Freitag, 24. Mai 2019

Die zuckersüße Alternative

Ausgabe 03/2010
Eine Pflanze mit sagenhafter Süßkraft ohne Kalorien tritt an, um unsere Essgewohnheiten zu revolutionieren. Zwar hat die EU noch keine Zulassung erteilt, der Ruf „Free Stevia!“ erklingt aber immer lauter.

Foto: istockphoto.com
Wir leben bekanntlich in einer völlig überzuckerten Welt. Übermäßiger Konsum von Industriezucker schlägt sich nicht nur auf die Hüften, er verursacht auch Karies und begünstigt verschiedene Stoffwechselerkrankungen.
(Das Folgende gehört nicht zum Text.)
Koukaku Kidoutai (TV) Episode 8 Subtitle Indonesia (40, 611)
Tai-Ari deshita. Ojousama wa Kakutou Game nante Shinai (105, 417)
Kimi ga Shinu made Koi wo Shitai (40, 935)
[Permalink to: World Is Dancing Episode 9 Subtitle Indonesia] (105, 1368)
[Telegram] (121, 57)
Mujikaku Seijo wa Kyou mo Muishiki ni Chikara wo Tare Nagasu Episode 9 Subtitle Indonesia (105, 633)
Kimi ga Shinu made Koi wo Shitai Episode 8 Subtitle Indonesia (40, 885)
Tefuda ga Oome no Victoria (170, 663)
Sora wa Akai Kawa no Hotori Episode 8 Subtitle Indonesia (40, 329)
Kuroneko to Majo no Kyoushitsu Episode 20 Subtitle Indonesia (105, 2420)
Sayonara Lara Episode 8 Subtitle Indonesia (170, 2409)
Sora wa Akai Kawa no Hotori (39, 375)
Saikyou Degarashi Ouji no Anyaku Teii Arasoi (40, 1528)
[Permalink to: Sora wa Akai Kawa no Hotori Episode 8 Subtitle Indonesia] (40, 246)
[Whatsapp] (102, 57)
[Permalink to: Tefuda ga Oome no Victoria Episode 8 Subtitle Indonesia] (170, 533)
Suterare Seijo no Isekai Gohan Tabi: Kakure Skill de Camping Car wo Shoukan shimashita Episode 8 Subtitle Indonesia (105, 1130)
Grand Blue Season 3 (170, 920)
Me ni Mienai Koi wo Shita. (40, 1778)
Künstliche Süßstoffe wie Sacharin oder Aspartam befriedigen zwar den Gaumen, ihre Bekömmlichkeit und ihr Ruf sind jedoch zweifelhaft. Dagegen ist ein natürliches Kraut gewachsen: Stevia Rebaudania, auch Süß- oder Honigkraut genannt.

Süßen ohne Reue
Schon im 16. Jahrhundert wussten die Ureinwohner Südamerikas um seine sagenhafte Süßkraft. Die Extrakte von Stevia werden als Stevioside bezeichnet und sind – oh Wunder – praktisch kalorienfrei und bis zu 300-mal süßer als Zucker. Zur Verwendung eignen sich frische und getrocknete Blätter, deren krautiger Beigeschmack allerdings gewöhnungsbedürftig ist. Es ist aber auch in Pulver- oder in flüssiger Form oder als Tabs verfügbar. Abgesehen davon, dass es auf der Waage keine Auswirkungen zeigt, wird ihm auch eine blutdruck- und blutzuckersenkende Wirkung nachgesagt, was jedoch noch nicht wissenschaftlich belegt ist. Unbe- stritten ist, dass es im Gegensatz zum „bösen“ Zucker kein Karies verursacht.

Koch- & Backtipps online
Die schlechte Nachricht: Stevia ist außer in Frankreich im EU-Raum noch nicht zum Verzehr, sondern nur als Kosmetikum, etwa als Badezusatz, oder zur Zahnpflege zugelassen. Nur gut, dass niemand nachforscht, was die Stevia-Fangemeinde in Wahrheit damit anstellt. Denn längst existiert eine Fülle an Koch- und Backtipps für Genüsse ohne Reue. Geeignet für Eis, Marmeladen, Säfte, Kuchen, Torten und alle Mehlspeisen, ist Stevia koch- und backfest und verstärkt das Aroma der anderen Zutaten sogar noch. Eine veritable Auswahl an Kochbüchern ist etwa über Amazon zu beziehen. Rezepte sind auf der Homepage www.ichkoche.at angeführt. Einsteigern bereitet einzig die Dosierung gewisse Probleme – das Zeug ist einfach verdammt süß.

Süße Revolution
Zuckerrebellen drängen schon seit geraumer Zeit auf eine Bewilligung von Stevia als Süßungsquelle für Lebensmittel, siehe www.freestevia.de. 2011 könnte seine Stunde schlagen: Das Zulassungsverfahren für den Einsatz von Steviosiden als Lebensmittelzusatzstoff ist in der Zielgeraden. Wer nicht solange zuwarten will: Im Internet feiert der Handel mit Stevia- Produkten aller Art fröhliche Urständ (zu haben sind Tabletten, flüssige Konzentrate, Sirup, getrocknete Blätter).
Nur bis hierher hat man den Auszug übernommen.